第323話 ◆伊達玖命の上申1

 KWN株式会社の社長【川奈かわな宗頼むねより】との電話を終えた玖命きゅうめいが、伊達家の階段を駆け下りる。

 リビングでは、妹の伊達だてみこと、父親の伊達だて一心いっしんがお茶を呑んでいた。

 2人は階段を駆け下りて来た玖命を見て、首を傾げる。


「どうした、玖命?」

「珍しく慌てて……どうしたの、お兄ちゃん?」


 2人の質問に、玖命は口籠った。

 何かを話そうとしているのだが、口から出てこない。

 そんな玖命の異常事態にみことと一心は顔を見合わせる。


「これは――」

「――玖命にとっての……アレだな」


 2人はすぐにそれを察知し、行動に移した。

 みことは玖命のためにお茶をれ始め、一心は玖命のために椅子を引いてそこに座らせた。

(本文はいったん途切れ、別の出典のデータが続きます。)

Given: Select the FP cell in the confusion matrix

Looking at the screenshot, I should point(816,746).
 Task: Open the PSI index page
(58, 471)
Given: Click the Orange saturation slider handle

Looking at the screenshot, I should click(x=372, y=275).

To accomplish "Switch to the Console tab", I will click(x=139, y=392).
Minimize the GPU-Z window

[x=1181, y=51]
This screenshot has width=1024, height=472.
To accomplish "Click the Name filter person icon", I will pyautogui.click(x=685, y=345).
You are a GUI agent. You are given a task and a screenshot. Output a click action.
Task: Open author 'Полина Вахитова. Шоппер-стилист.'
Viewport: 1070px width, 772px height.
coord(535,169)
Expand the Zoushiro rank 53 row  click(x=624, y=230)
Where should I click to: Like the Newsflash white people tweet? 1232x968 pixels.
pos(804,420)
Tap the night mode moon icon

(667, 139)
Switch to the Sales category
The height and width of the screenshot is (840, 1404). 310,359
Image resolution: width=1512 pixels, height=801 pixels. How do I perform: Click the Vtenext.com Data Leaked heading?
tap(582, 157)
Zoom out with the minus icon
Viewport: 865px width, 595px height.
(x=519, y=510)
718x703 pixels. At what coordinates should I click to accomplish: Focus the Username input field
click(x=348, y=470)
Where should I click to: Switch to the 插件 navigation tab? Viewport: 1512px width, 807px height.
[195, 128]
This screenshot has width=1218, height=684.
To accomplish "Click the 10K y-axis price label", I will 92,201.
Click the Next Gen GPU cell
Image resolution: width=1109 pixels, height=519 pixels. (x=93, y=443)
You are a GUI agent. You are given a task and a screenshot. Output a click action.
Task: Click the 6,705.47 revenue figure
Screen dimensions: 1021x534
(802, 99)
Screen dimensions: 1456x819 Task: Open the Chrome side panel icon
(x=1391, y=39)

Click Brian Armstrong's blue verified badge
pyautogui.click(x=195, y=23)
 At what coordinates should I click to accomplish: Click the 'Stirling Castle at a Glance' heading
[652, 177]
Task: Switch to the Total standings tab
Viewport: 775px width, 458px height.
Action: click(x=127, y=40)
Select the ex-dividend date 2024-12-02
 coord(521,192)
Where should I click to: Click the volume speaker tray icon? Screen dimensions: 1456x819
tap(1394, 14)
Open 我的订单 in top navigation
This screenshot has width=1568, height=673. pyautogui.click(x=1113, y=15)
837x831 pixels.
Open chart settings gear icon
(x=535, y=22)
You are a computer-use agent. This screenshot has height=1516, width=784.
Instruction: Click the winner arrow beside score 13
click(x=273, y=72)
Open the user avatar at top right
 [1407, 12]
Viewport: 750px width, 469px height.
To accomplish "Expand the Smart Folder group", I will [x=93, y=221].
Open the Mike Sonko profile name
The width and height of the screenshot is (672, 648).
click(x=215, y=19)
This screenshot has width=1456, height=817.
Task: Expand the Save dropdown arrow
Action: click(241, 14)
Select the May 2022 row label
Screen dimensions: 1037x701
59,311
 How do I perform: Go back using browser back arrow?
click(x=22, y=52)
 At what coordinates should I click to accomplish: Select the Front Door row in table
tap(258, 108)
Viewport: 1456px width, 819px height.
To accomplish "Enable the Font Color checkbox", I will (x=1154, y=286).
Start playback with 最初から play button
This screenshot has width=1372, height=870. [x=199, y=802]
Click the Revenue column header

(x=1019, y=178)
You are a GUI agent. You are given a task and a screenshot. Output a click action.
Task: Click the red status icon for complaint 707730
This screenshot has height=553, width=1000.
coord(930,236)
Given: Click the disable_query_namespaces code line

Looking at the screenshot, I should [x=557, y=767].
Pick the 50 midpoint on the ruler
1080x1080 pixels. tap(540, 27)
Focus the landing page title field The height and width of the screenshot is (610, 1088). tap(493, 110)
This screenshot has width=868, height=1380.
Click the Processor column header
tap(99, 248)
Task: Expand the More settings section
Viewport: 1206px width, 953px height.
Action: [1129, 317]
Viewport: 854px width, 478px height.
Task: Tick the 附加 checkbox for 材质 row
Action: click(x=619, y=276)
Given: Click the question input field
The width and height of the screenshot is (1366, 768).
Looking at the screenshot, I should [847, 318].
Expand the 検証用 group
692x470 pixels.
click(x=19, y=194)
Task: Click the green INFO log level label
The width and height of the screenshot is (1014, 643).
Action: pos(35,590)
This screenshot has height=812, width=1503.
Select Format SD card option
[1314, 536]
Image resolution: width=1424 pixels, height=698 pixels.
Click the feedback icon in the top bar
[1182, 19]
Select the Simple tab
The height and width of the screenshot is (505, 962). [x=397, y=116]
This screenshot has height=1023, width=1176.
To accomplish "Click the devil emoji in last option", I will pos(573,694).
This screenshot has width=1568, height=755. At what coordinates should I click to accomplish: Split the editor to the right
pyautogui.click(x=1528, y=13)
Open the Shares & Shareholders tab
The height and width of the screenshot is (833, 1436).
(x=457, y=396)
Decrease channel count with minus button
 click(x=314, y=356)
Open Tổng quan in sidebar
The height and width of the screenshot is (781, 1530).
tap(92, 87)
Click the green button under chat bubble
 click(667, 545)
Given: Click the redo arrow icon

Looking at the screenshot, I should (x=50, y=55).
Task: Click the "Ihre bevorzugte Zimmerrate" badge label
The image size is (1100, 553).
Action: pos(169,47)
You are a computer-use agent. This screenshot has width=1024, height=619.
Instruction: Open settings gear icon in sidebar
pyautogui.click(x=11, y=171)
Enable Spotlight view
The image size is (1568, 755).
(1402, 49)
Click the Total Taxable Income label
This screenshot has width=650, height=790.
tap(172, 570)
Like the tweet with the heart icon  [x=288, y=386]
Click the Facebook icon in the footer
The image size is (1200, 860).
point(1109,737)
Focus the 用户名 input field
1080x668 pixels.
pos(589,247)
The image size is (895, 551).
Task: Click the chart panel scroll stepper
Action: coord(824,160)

 リビングの端にいた四条棗が、ポカンと口を空けながら、その光景を覗くように見ていた。


(また伊達家が何かやってる……)


 それ以上でもそれ以下でもない伊達家特有の動き。

 家族の異常に敏感な伊達家に、四条は感心しながらも若干引く。


「それじゃあ玖命。私に話してみなさい。30分くらい前から、正確に」


 一心いっしんが玖命に聞く。


「えと……それは難しいというか……」

「なるほど、それじゃあ今、玖命はどんな問題に直面しているんだ?」


 一心いっしんの質問に、玖命は悩みながらも答える。


「…………女性関係?」


 首を傾げながらもそう言った玖命に、一心いっしんは目を丸くし、口を開け……しばらくした後ニヤリと笑う。

 反対に、みことはニコニコと玖命の話を聞いていたかと思えば、閉口へいこうし、真顔になった。

 それを見守っていた四条は、ピクリと反応し、目よりも耳を傾け、2m程伊達家に近寄った。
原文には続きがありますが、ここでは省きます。